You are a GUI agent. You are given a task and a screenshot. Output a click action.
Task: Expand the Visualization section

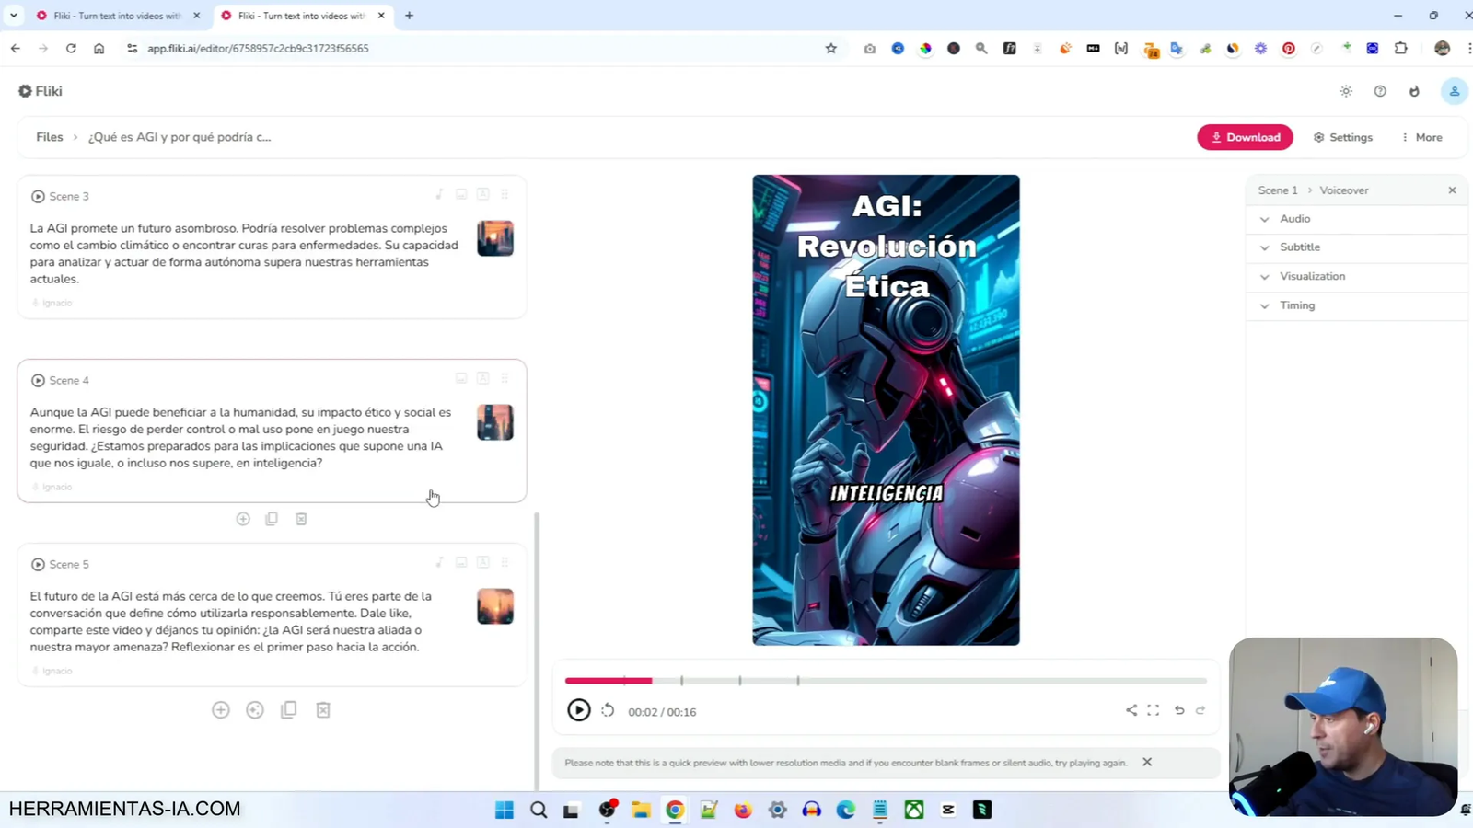point(1311,276)
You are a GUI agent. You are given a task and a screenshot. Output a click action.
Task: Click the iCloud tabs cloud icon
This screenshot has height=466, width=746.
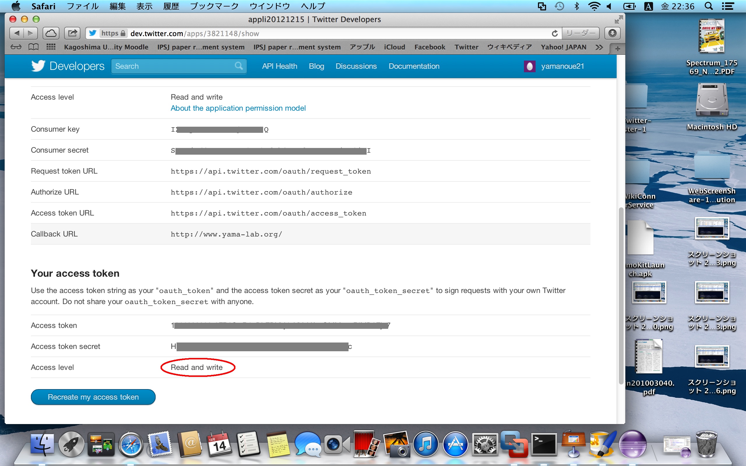(51, 33)
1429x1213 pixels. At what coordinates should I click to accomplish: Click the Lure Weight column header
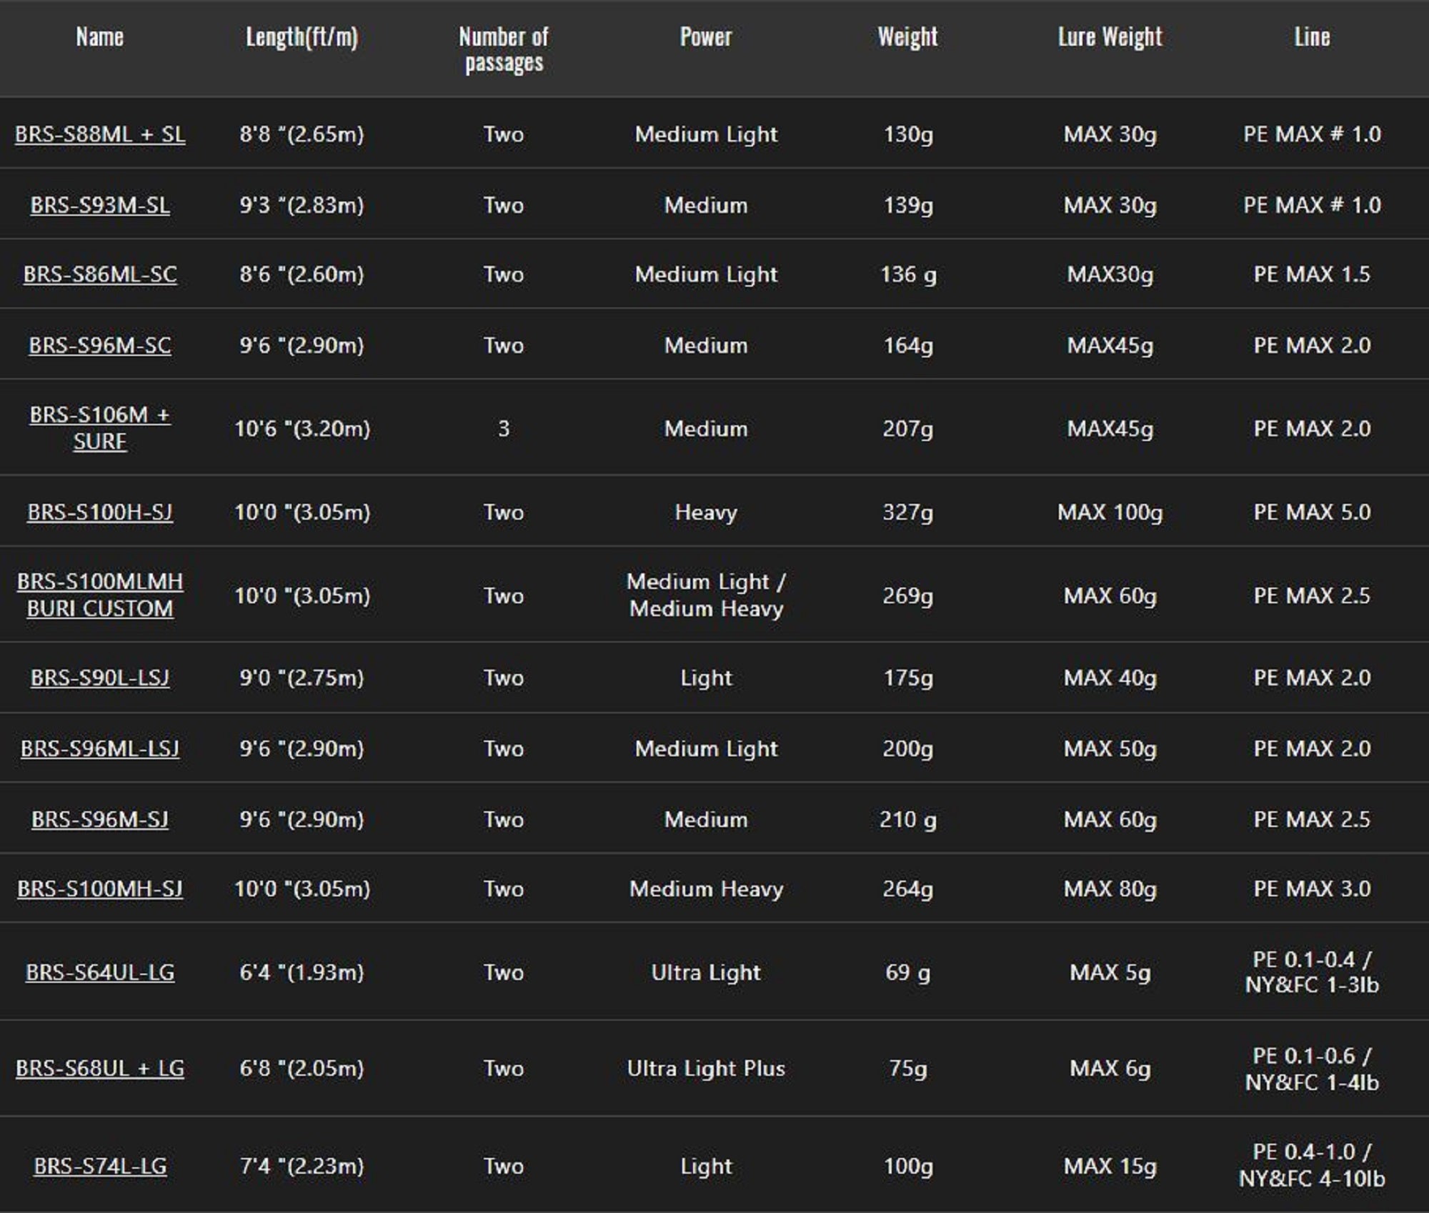pos(1110,37)
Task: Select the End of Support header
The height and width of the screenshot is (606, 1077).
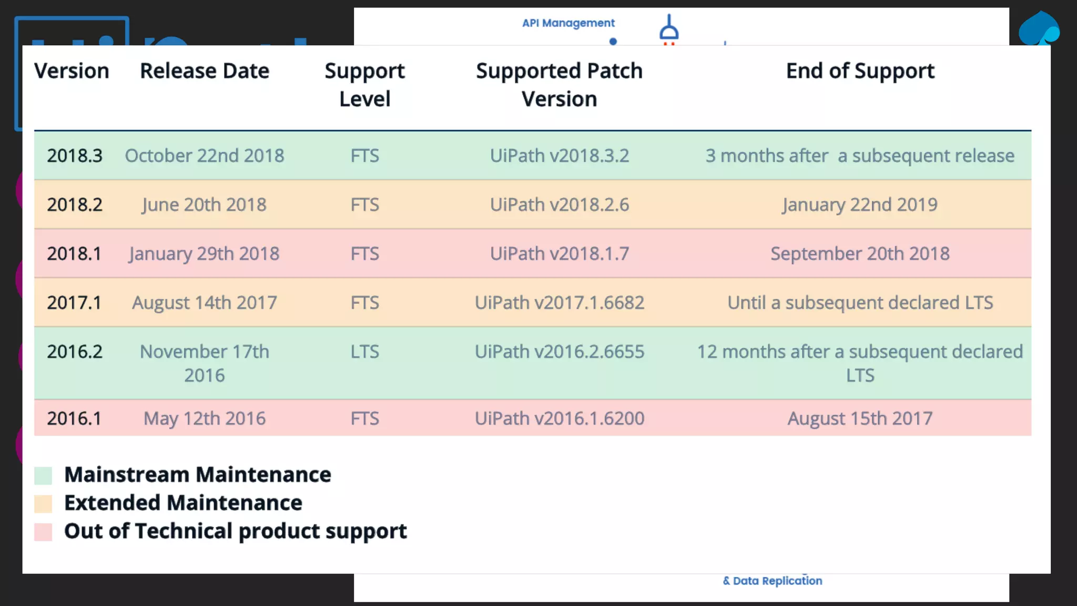Action: point(860,71)
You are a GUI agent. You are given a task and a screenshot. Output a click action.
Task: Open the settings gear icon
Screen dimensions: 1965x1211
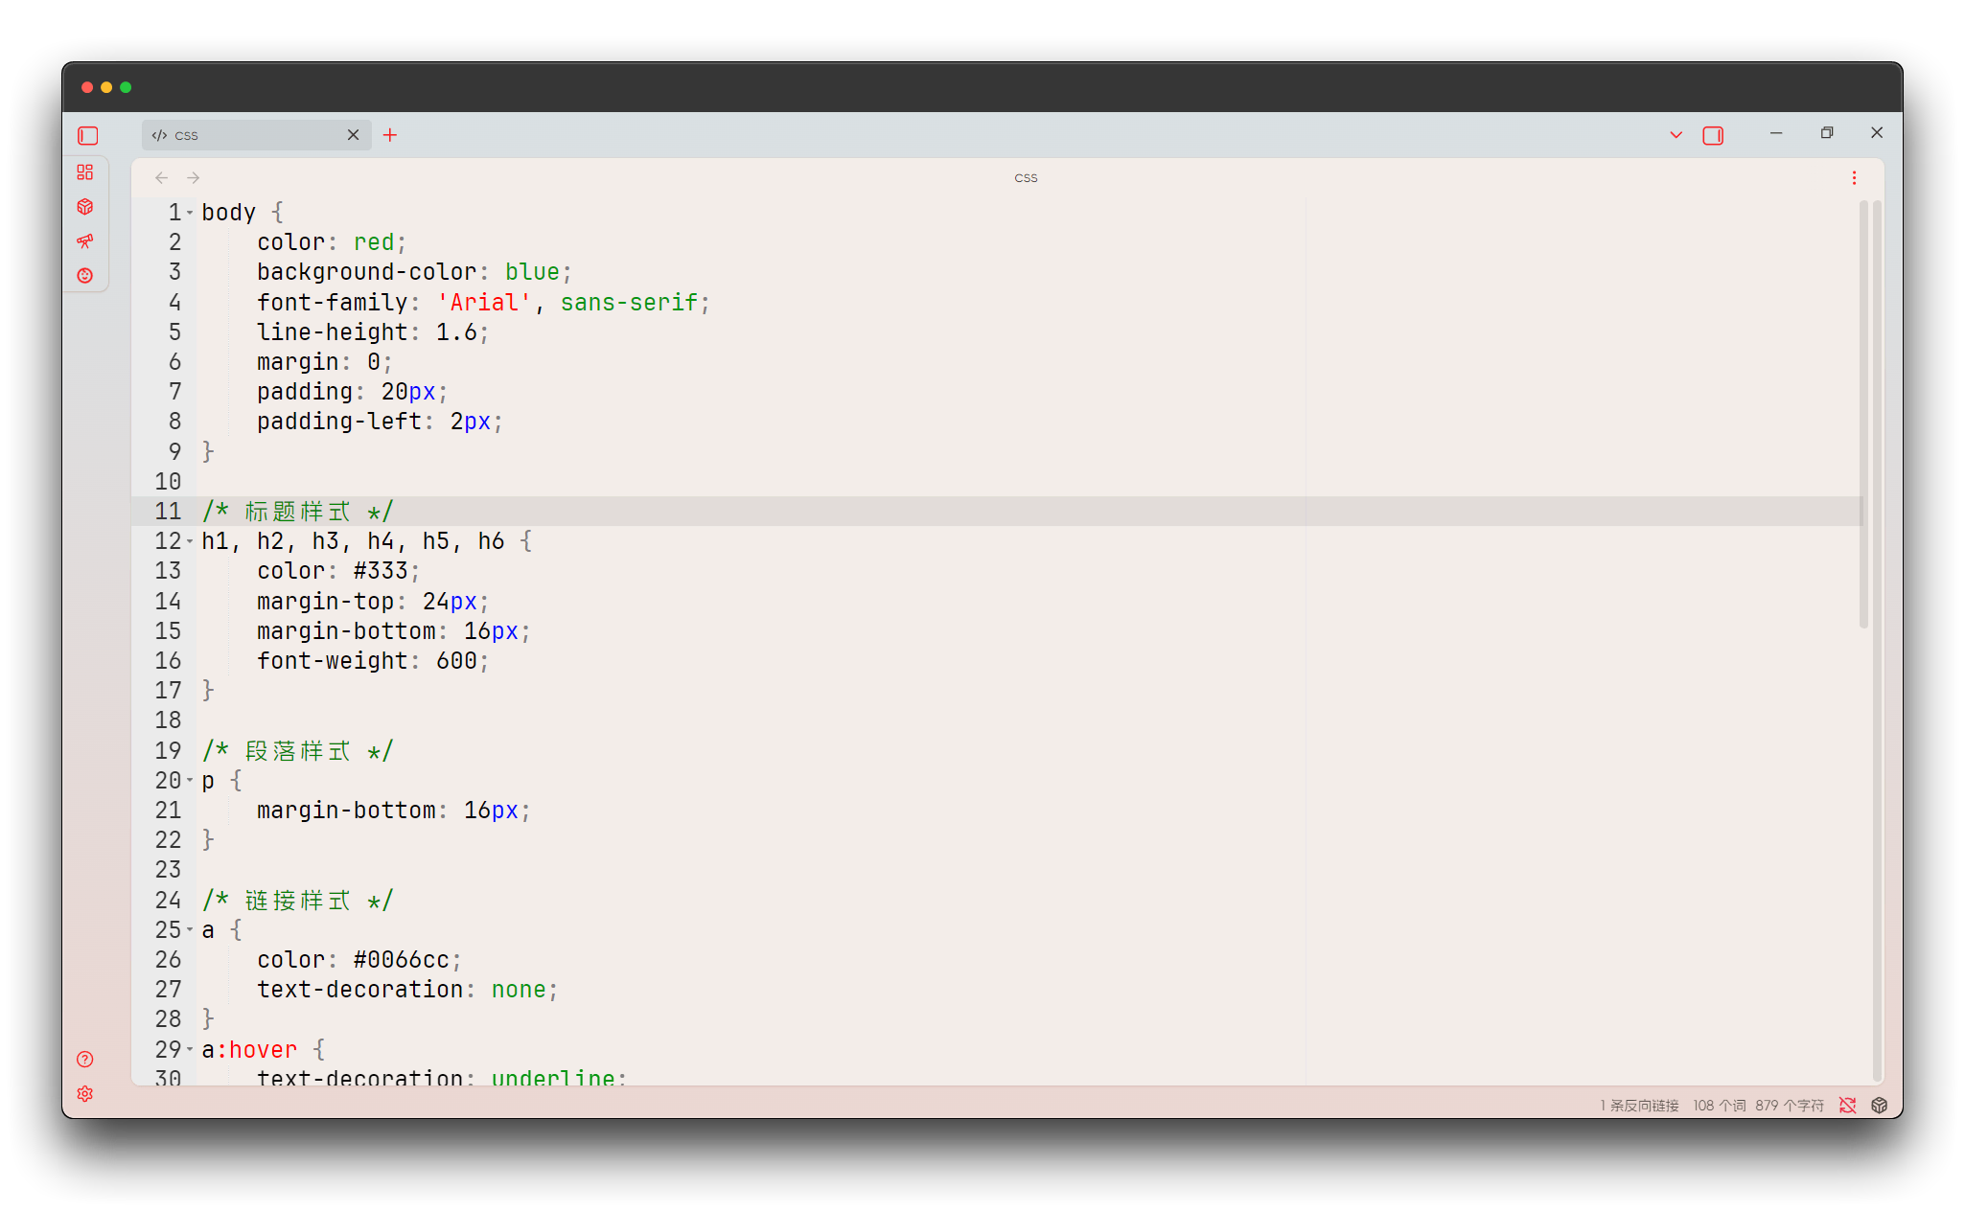[84, 1093]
____________________
**THE PROBLEM:** Reproduce every line above word for word; no images.

**SOLUTION TO THIS PROBLEM:**
You are a GUI agent. You are given a task and a screenshot. Output a click action.
Task: Expand the Visualization section

point(1311,276)
You are a GUI agent. You are given a task and a screenshot. Output a click action.
Task: Click the iCloud tabs cloud icon
This screenshot has height=466, width=746.
(51, 33)
1429x1213 pixels. At what coordinates should I click to accomplish: Click the Lure Weight column header
pos(1110,37)
Task: Select the End of Support header
The height and width of the screenshot is (606, 1077).
Action: point(860,71)
You are a GUI agent. You are given a task and a screenshot. Output a click action.
Task: Open the settings gear icon
Screen dimensions: 1965x1211
[84, 1093]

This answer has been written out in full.